Film: Danny Roane: First Time Director

Directed by, starring, and written by: Andy Dick



I’ve never made any secret of my opinion that Andy Dick is a comedic genius.  His old TV program, The Andy Dick Show, was a great display of sketch comedy which treated the world to such gems as Pebop the Death Row Clown, Christina Aguilera’s ugly cousin, and Marilyn Manson playing Mary Poppins.  Unfortunately (I think), Mr. Dick is better known for being a drugged-out creeper who menaces the world with his dong and then rides the rehab train.  In his directorial debut, Dick does a little of both, which works pretty well.

Danny Roane combines Mr. Dick’s weirdo comedic sensibilities with his adventures in being a lush.  Danny Roane the character is little more than a fictionalized Dick, a recovering boozer who once publicly peed on Frankie Muniz from Malcolm in the Middle and who now, in true matroyshka narrative style, is making a film about his harrowing experiences with drugs and alcohol.  Of course, the second a drop of alcohol hits his tongue he’s back off the rails, and his film’s production becomes a spastic fever dream which ends with him slapping a lady at a Jewish women’s film convention while Hitler prances about onscreen.

My favorite part of the film is when the director shows his prior performance as a slutty Cleopatra who humps the asp which does her in.  Dying, his Cleopatra sneers “What an asp!” which may be the best last words I’ve ever heard.

The surrounding cast is pretty great, with Roane’s cast and crew attempting to rein him in and not torpedo their careers.  Of special note are the director’s behemoth best friend who has to pull Roane out of many embarrassing situations (including a really creepy scene involving Maura Tierney’s dog), the gung-ho assistant director who has a yen for shaving his cast, and Roane’s set designer, a beady-eyed little man who tends to find himself shrieking for help in the midst of adversity.  The latter’s combination of sad bastard hope and spazzy irritation makes him a great character to watch.
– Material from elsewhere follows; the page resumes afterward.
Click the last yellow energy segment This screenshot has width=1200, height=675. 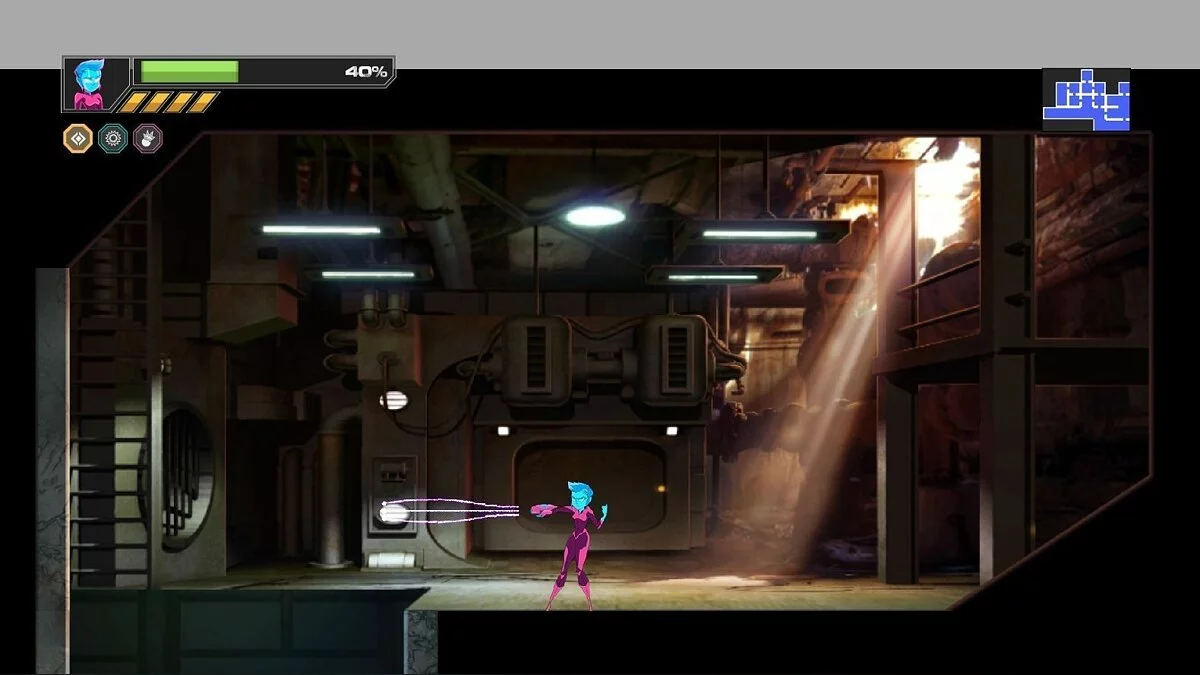click(203, 102)
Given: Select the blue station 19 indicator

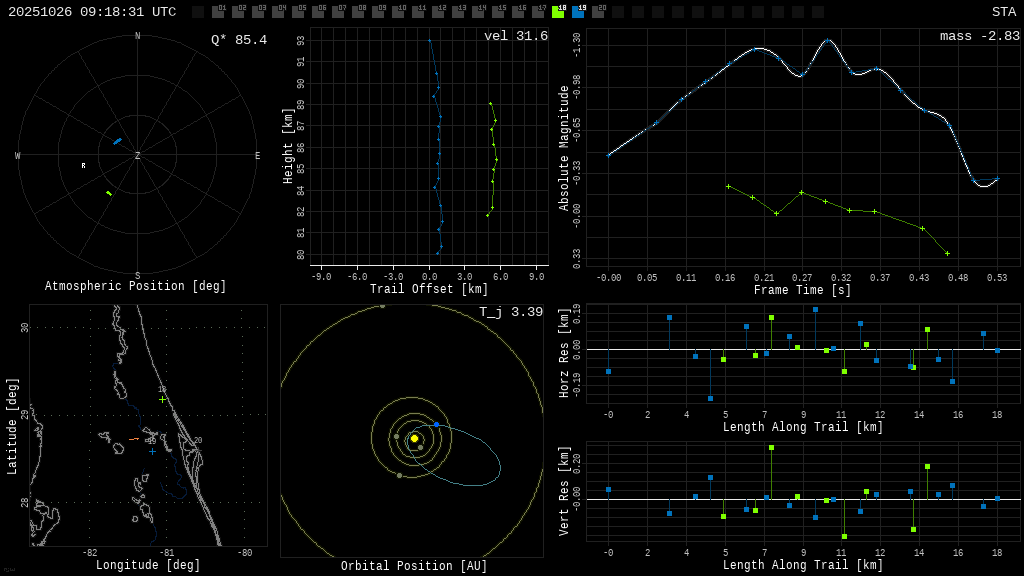Looking at the screenshot, I should coord(578,12).
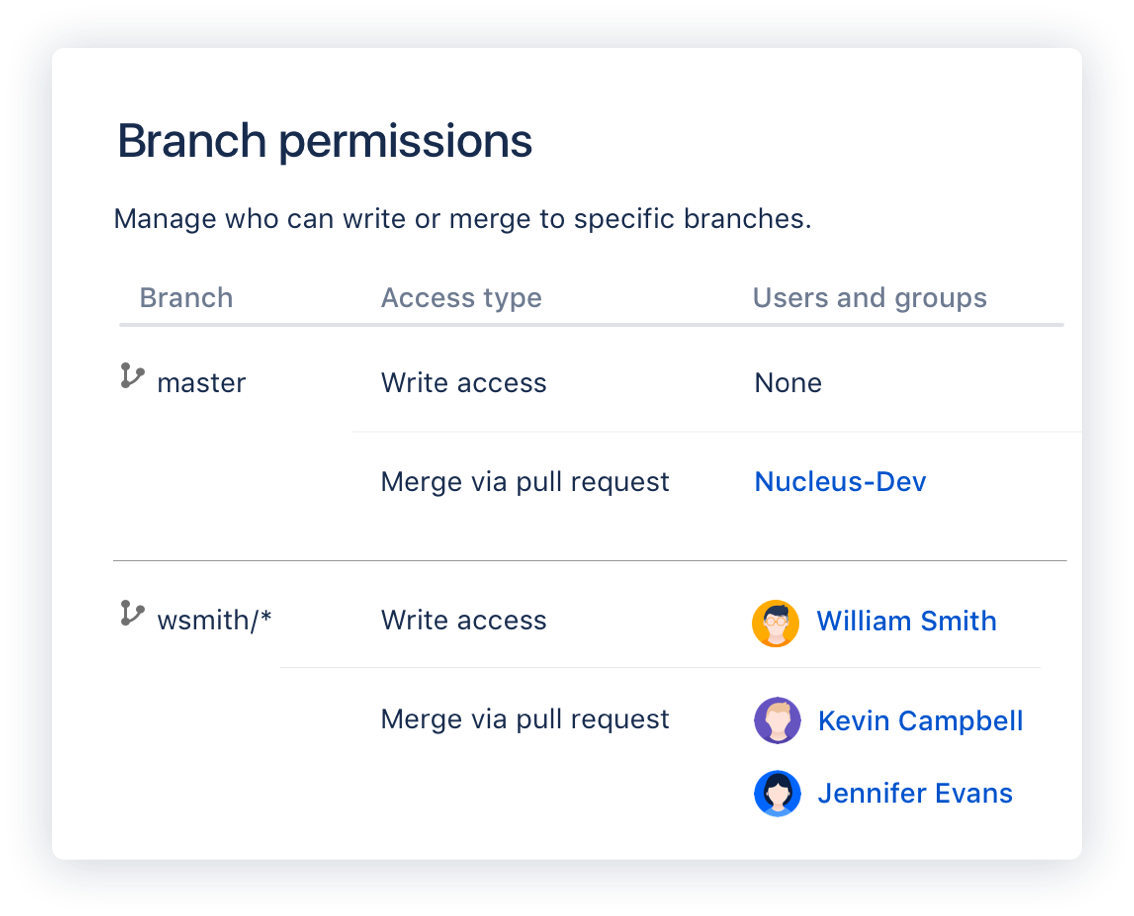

The movie star cameos, all playing themselves, are a mixed bag.  Obliviously supportive James van der Beek shows up for a while, and he gets his hinder shaved and wears a bloody butt rag.  After Danny Roane drunkenly changes the film’s format to a musical, Anthony Rapp from Rent takes over, barfs a lot, and sings a weird song about drugs.  Jack Black plays a stoner God with clear disdain for the film he’s making.  The silver lining about Ben Stiller’s sedately disturbed cameo is that one gets to see that ridiculously manly painting of his character from Dodgeball wrestling a bull.

Yet this is entirely Andy Dick’s show, which is as it should be.  I’d have liked to see more of Dick’s weird sketch comedy sensibilities in the film and not so much of the main character stumbling around dead drunk, but there is enough invention to make this not entirely feel like a documentary about Dick’s triumphant substance tolerance.  That said, Dick does know how to play an awesome drunk.  He’s certainly had the practice.